→ What to work on: Only one stretch of the records below is wanted: the lines from the one holding "You are a GUI" through the one holding "47+ Energy Drink". Return it exactly, both ends included.

→ Data for analysis:
=== Begin Enclosure ===

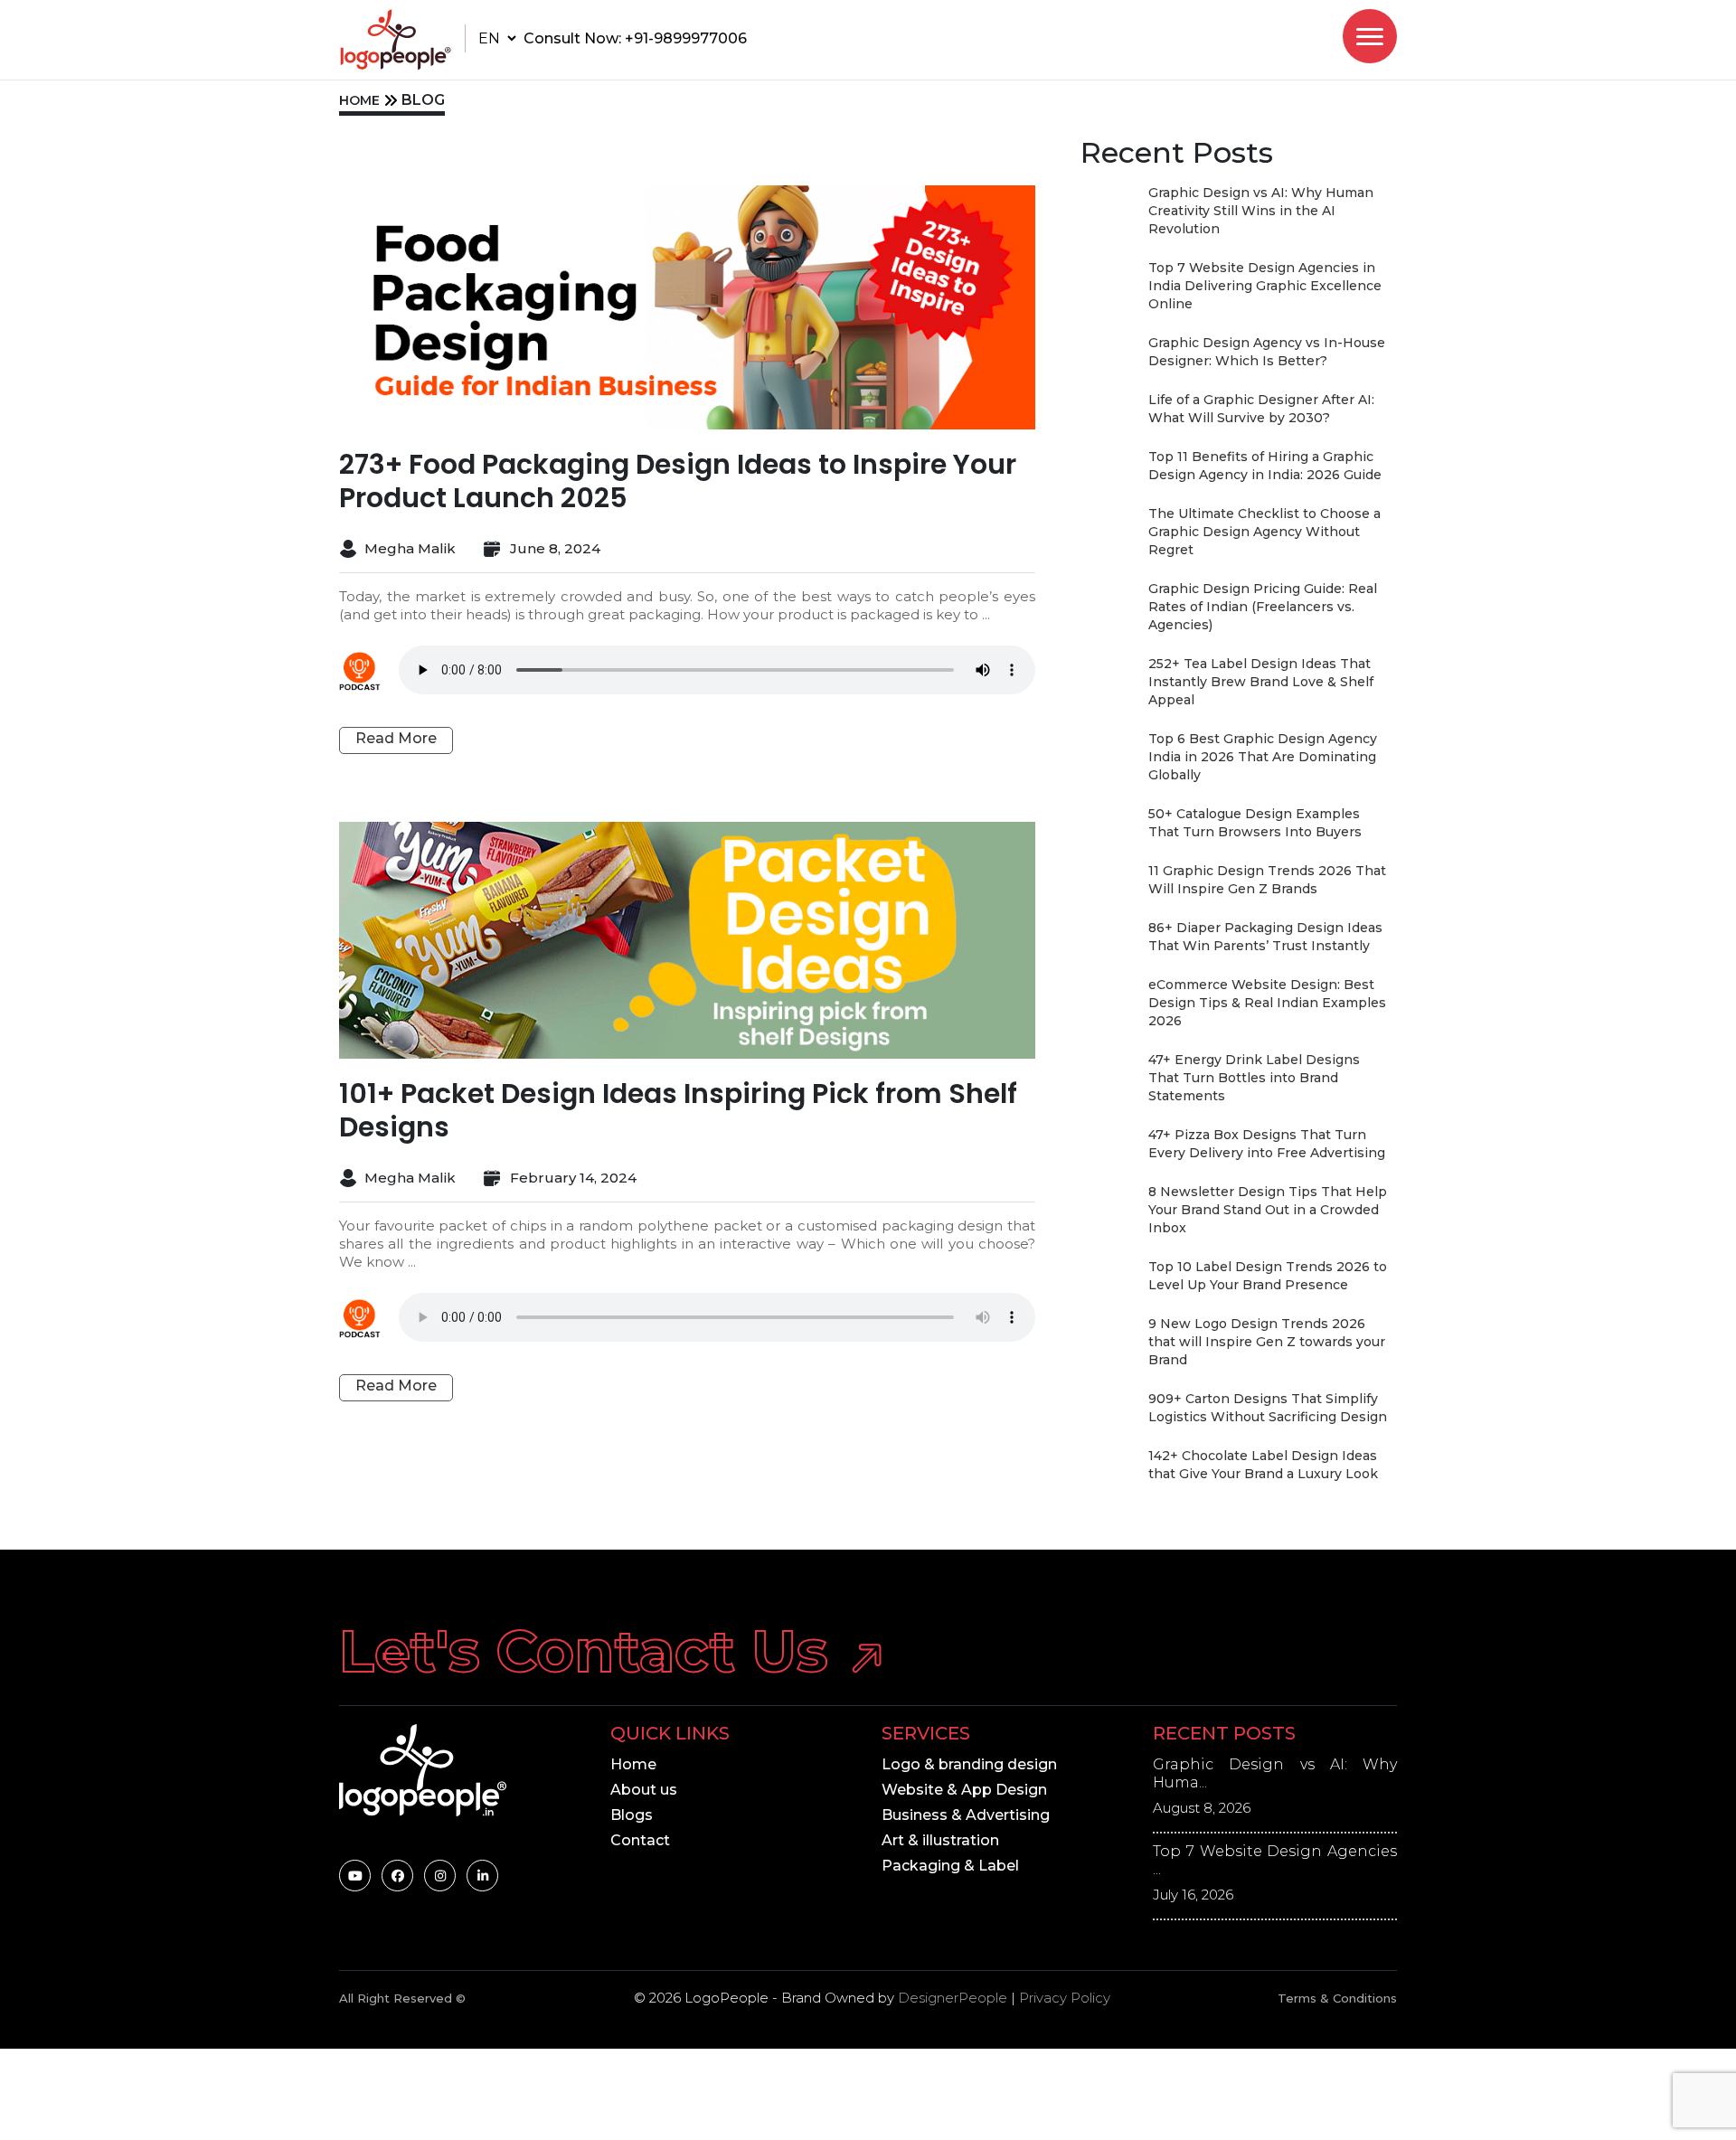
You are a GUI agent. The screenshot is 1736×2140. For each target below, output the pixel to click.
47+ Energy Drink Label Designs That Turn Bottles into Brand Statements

=== End Enclosure ===
=== Begin Enclosure ===

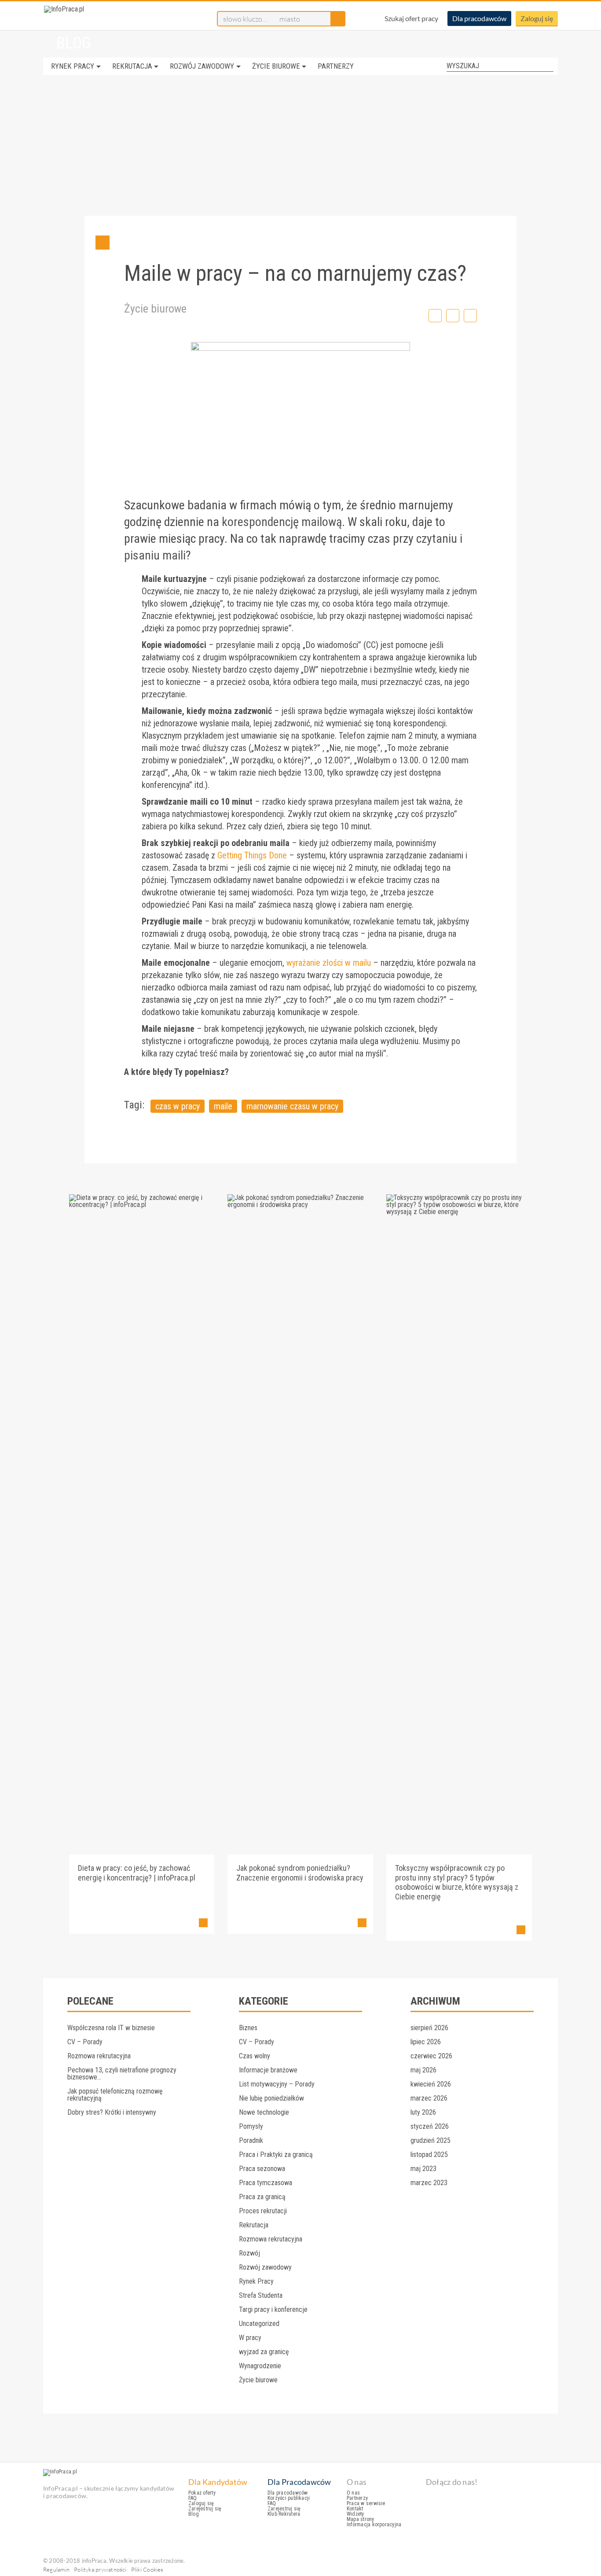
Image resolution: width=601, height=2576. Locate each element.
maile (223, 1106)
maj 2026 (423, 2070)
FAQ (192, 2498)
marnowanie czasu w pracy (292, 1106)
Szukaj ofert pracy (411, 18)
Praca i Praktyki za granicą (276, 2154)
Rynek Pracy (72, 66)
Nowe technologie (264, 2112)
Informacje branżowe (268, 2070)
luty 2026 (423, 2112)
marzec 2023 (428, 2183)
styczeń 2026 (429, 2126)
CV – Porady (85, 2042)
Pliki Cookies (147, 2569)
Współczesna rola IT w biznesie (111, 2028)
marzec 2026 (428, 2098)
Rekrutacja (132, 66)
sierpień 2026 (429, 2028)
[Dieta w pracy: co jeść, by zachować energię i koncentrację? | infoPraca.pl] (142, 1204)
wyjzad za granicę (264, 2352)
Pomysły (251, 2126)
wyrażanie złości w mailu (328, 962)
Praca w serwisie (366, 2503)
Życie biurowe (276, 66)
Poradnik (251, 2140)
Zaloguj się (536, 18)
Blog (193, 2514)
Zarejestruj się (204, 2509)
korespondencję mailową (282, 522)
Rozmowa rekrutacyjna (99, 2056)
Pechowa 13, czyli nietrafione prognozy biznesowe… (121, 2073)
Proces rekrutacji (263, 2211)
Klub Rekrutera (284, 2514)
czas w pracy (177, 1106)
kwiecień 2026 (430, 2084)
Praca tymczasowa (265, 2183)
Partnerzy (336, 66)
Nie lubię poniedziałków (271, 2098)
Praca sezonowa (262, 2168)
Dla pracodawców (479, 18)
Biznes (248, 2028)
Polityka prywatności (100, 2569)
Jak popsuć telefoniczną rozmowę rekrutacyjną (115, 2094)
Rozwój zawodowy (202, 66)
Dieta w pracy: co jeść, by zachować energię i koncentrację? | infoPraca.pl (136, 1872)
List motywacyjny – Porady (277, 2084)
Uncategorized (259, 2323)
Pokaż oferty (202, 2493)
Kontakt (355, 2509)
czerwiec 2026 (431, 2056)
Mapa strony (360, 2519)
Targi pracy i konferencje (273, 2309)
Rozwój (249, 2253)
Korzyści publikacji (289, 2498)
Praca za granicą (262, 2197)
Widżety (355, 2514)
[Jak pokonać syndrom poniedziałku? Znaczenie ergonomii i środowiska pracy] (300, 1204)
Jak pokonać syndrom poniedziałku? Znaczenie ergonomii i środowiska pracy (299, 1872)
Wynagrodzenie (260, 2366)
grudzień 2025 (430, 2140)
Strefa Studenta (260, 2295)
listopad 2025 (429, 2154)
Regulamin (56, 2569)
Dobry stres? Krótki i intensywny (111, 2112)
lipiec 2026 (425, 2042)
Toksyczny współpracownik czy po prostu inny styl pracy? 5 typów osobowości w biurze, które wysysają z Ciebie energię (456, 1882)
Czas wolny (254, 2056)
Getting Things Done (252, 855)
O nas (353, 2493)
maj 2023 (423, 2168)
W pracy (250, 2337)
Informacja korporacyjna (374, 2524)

=== End Enclosure ===

→ Answer for this exercise:
You are a GUI agent. The screenshot is 1736×2140. For each target below, output the pixel to click.
47+ Energy Drink Label Designs That Turn Bottles into Brand Statements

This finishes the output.